Credit: R.J. Matson, Portland, ME

Where are the coronavirus tests? Where are the masks? Where are the ventilators? Where is the direct support to Americans who can’t go to work and whose rent and bills are due in days?

They are tied up in the severe dysfunctions of an administration that has ineptly confronted this crisis, and lost in the Republican leadership’s obsession with prioritizing corporate bailouts over investment in and relief for the rest of us.

We are facing an unprecedented moment. Health care providers are asked to make miracles happen while being denied basic equipment. Parents are being asked to school their children at home while they don’t know if they’ll have money for rent that’s due. Grocery store workers are being told that they are essential—and truly, they are heroes—while being denied the basic ability to stay safe at work, the time to care for themselves or their families in case of infection, or the confidence that there will be hospital beds left for them.

So forgive us for a moment if bailing out Boeing or reopening Mar-a-Lago isn’t our top priority.

We must campaigning for masks and protective equipment for health care providers, for immediate and significant financial support for all Americans, and for community safety measures to stop the spread of the coronavirus.
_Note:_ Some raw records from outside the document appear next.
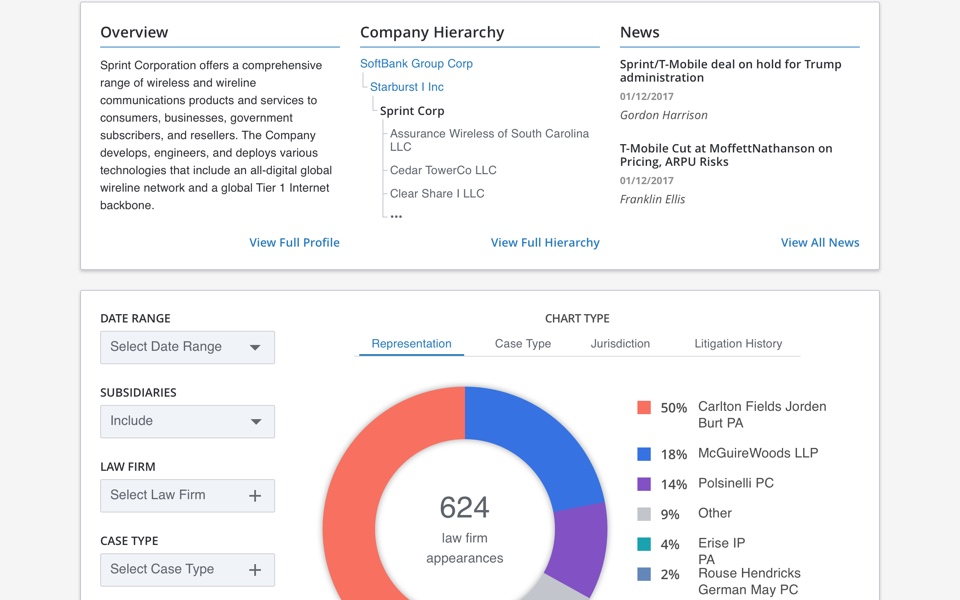Screen dimensions: 960x600
Task: Open the View Full Hierarchy link
Action: pos(545,243)
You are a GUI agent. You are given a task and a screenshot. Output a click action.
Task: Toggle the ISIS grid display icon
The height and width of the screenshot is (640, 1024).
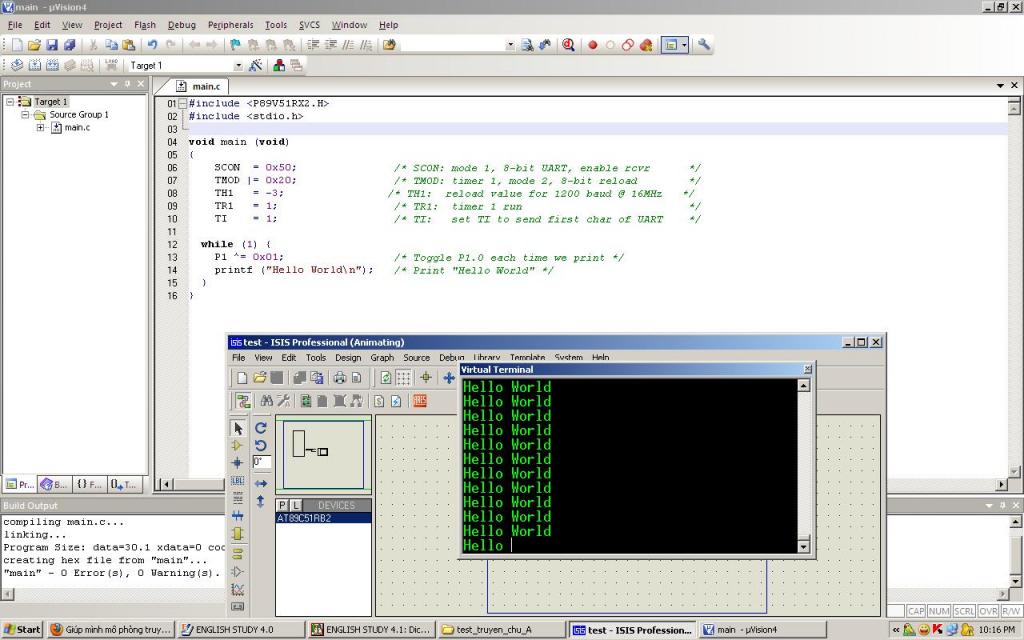pos(403,378)
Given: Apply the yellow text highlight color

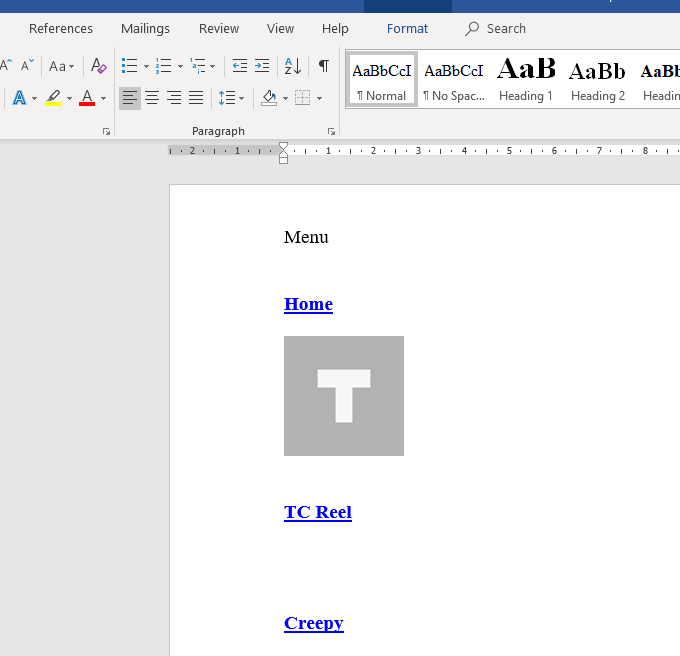Looking at the screenshot, I should tap(54, 98).
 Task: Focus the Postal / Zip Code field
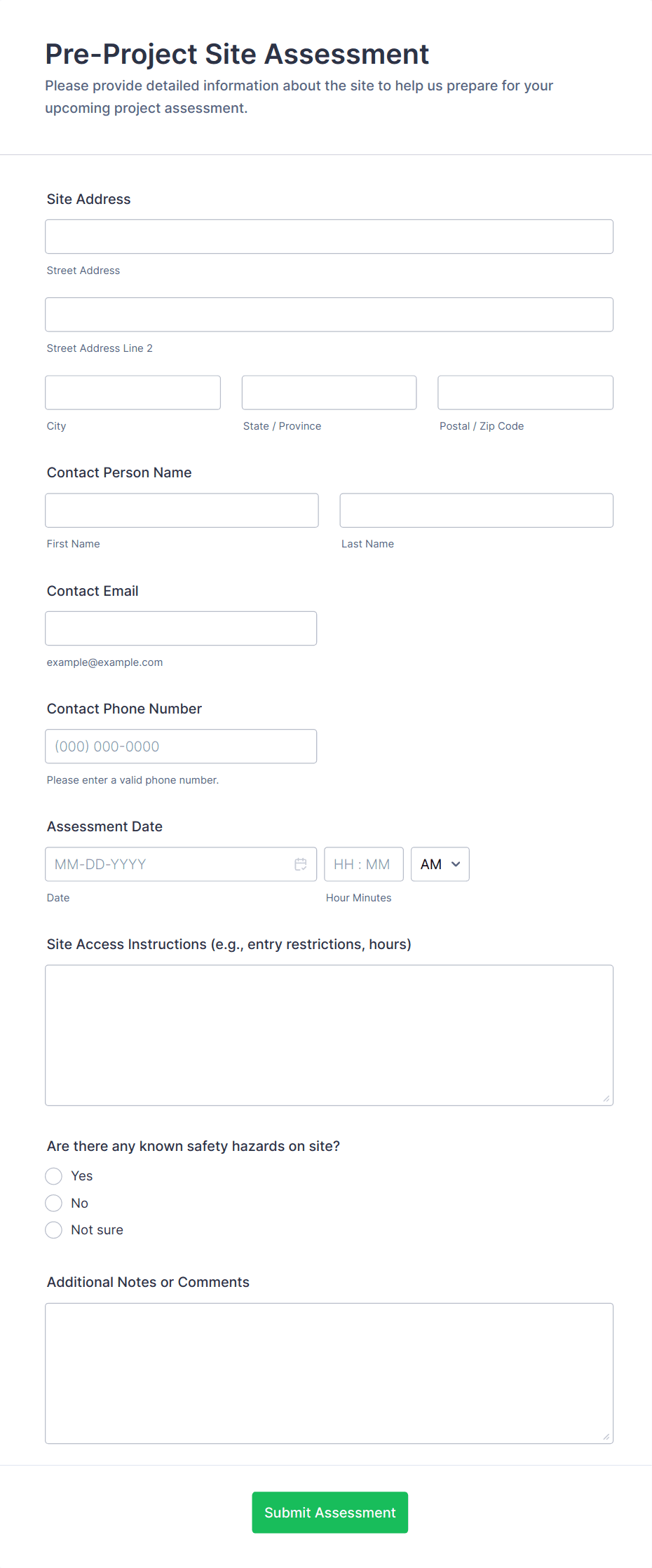[x=524, y=393]
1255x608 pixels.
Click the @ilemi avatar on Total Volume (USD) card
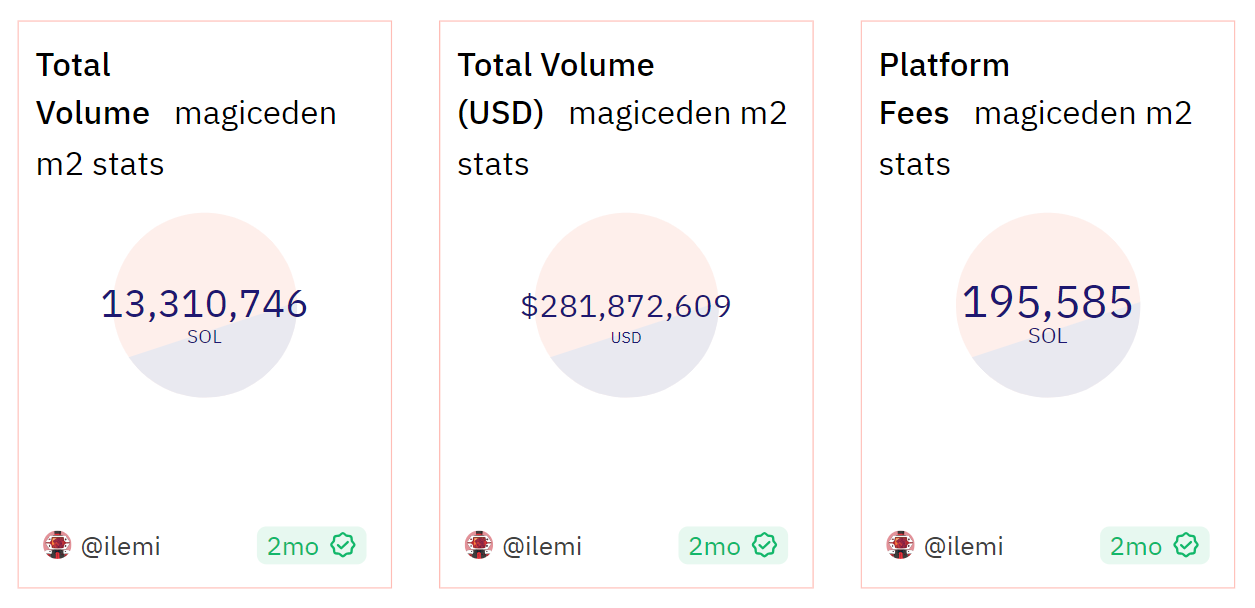[x=479, y=545]
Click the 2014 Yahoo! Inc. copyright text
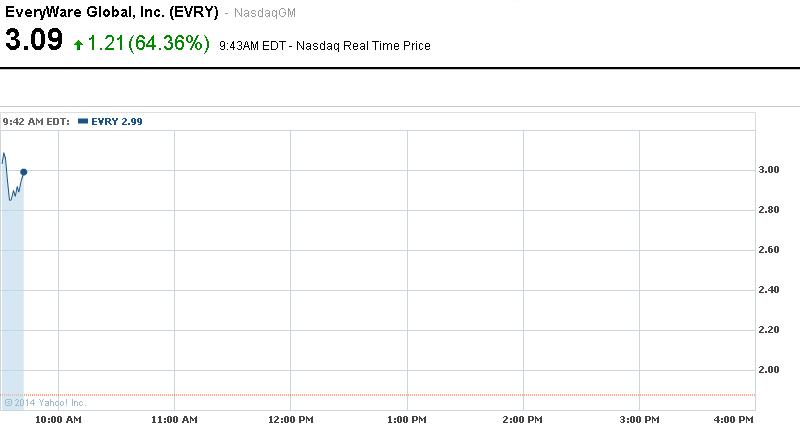800x427 pixels. click(x=46, y=403)
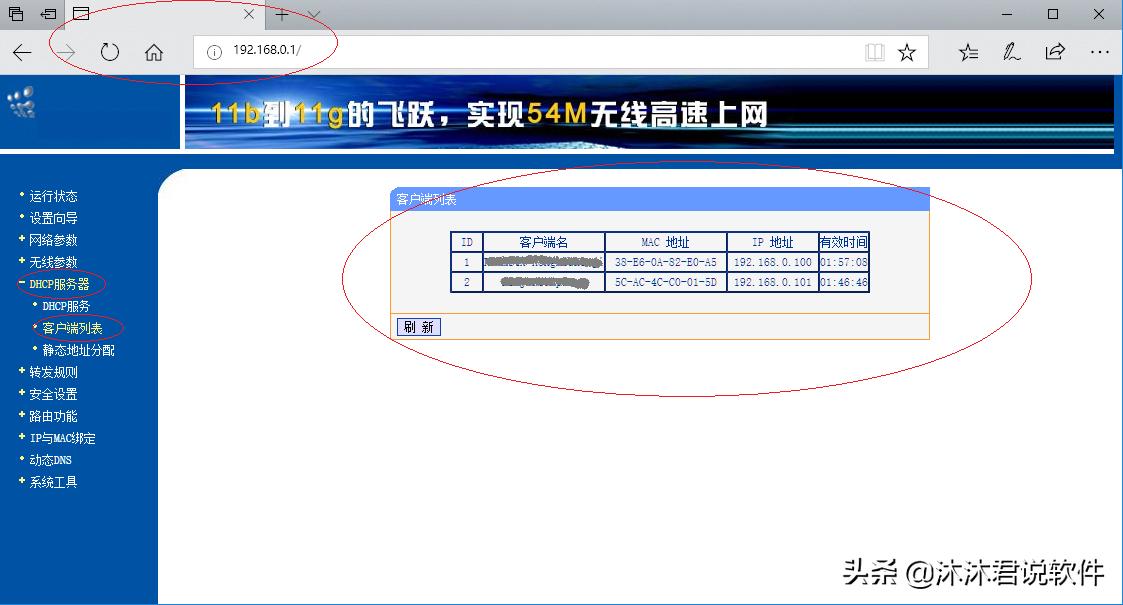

We’re in a critical moment to push our government to use its extraordinary power to put people first, focus on our individual and public health and our financial security, and help all of our communities weather this pandemic and emerge resilient.

Here’s some of what we need right now:

1. We need to care for the folks who are infected and the heroes who are caring for them. That means tests that are fast, accessible, and free; protective equipment, including masks, for all health care staff; more ventilators and hospital beds than we currently have; and assurances that this pandemic won’t bankrupt a generation with medical bills.

What we don’t need are excuses, attempts to downplay the crisis, delays in providing equipment, or deference to companies that don’t want to produce and distribute masks quickly and affordably.

2. We need to stop the spread — with solid public health recommendations based on science, not wishful thinking, with language that connects to people all across the country, and with measures that can actually work for working people. We need folks to stay home if they are able, and we need to care for and support those whose jobs and financial situations don’t allow them to stay home. We also need to be responsive to the people for whom staying home is a danger, including those living with domestic violence.

What we don’t need is to be urged to pack pews by Easter, or the idea that sacrificing only the older generation would be a good idea (which isn’t even how the pandemic is playing out).

3. We need to care for Americans whose lives have been turned upside down. We need freezes on rent, mortgage payments, and other bills, and we also need to move money directly to people who are impacted, so they can care for themselves, their families, and their communities. Support needs to be immediate, significant, and ongoing.

Those are big needs. And that’s just the starting place, as we’ll also need to secure and strengthen our elections, build a broader safety net, stand with the communities that are most under attack in this moment — such as Asian Americans, who are facing a surge of hate speech and attacks — and imagine and invest in the society that comes after this pandemic is over.

Here’s some of what we must do:

  • To produce masks and ventilators, we must pushing the Trump administration to overcome the objections of corporate moguls and actually use the federal power known as the Defense Production Act to direct industries to produce masks, ventilators, and other critical supplies as soon as possible. 
  • To confront the spread of the virus, moving public education and advocacy campaigns to urge all who can to stay home, to push local and state governments to listen to public health officials—and not Donald Trump’s Twitter feed — about when to reopen businesses and schools, and to support those who can’t stay home with measures that help their health and financial well-being.
  • To provide immediate relief, pushing for a stimulus that puts people first—with direct payments, rent freezes, expanded housing, paid sick and family leave, access to health care, and more. Push state governments and corporations to do what must be done.
  •  And we need to keep all of that going — and do even more.

Americans are also all juggling caring for family members that are home from school, or missing paychecks, or concerned about their health. So now is not the time to tighten our belts. Now is not the time to cut off our nose to spite our face. This is the time to put it all out there, to meet this unprecedented, high-stakes moment with everything we can.